The tribunal heard that on May 9 2015 an investigations team which included former Assistant and Acting Commissioner Donall Ó Cualáin and senior detective Declan Mulcahy was set up to investigate Gda Keogh’s allegations of collusion.

The team were interviewing gardaí­ and taking statements in the station while Garda A was on duty. Garda Keogh told Judge Ryan that this was “insane” and like something from the comedy film Police Academy.

“Parts of the investigation were thorough but there were a lot of problems,” Garda Keogh told Judge Ryan.

He said that when Garda A’s mobile phone was seized on June 13th, 2015, it had been wiped.
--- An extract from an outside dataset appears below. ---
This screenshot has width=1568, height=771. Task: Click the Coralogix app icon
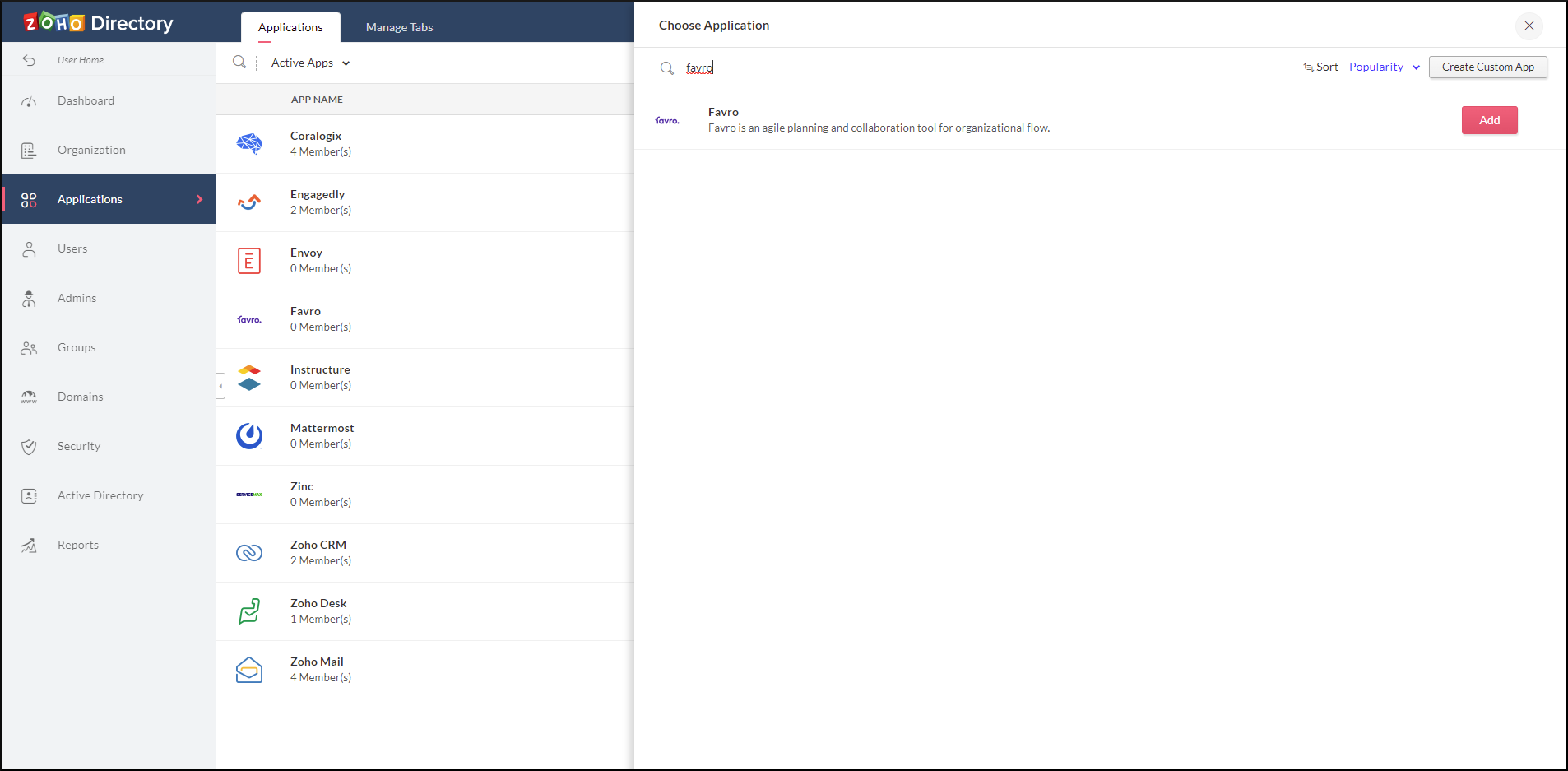(249, 143)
He said this was evidence that Garda A was “tipped off”.

“He had obvious prior knowledge, Garda A, that his phone was to be seized. Clearly. No doubt. Someone must have tipped him off. I don’t know who but I assume so, if all the info is wiped,” he said.

Judge Ryan said; “Could it not be that he worked it out? Could it not be that he looked at the TV and saw Deputy [Luke Ming] Flanagan speaking and thought that something was afoot?”

Mr Flanagan named Garda Keogh in the Dáil as a whistleblower on May 8th, 2014, the day of Garda Keogh’s protected disclosure.

Garda Keogh said that the phone was completely blank, with no phone numbers or any other information.

“Garda A was also capable of deleting the information on the phone,” he said. He said that the phone was a “huge” part of the investigation that could reveal contact between Garda A and Miss B.

Diarmaid McGuinness SC, for the tribunal, noted that if Mr Flanagan had not gone public that “the suspect might not have been aware” of a possible investigation.

The witness said the TD had told him “if I was not named in the Dáil that they would go after you but if you have it on public record it is for your protection.”

Garda Keogh said the day he told Det Mulcahy about phones being a priority the phone was seized.

Mr McGuinness asked if any other evidence disappeared or was disappearing around the time he talked to Det Mulcahy.

Garda Keogh: “Yes, there was commercial opium, a couple of kilos of it, that was stored in the same room as some DVDs.”

Garda Keogh will continue to give his evidence on Monday.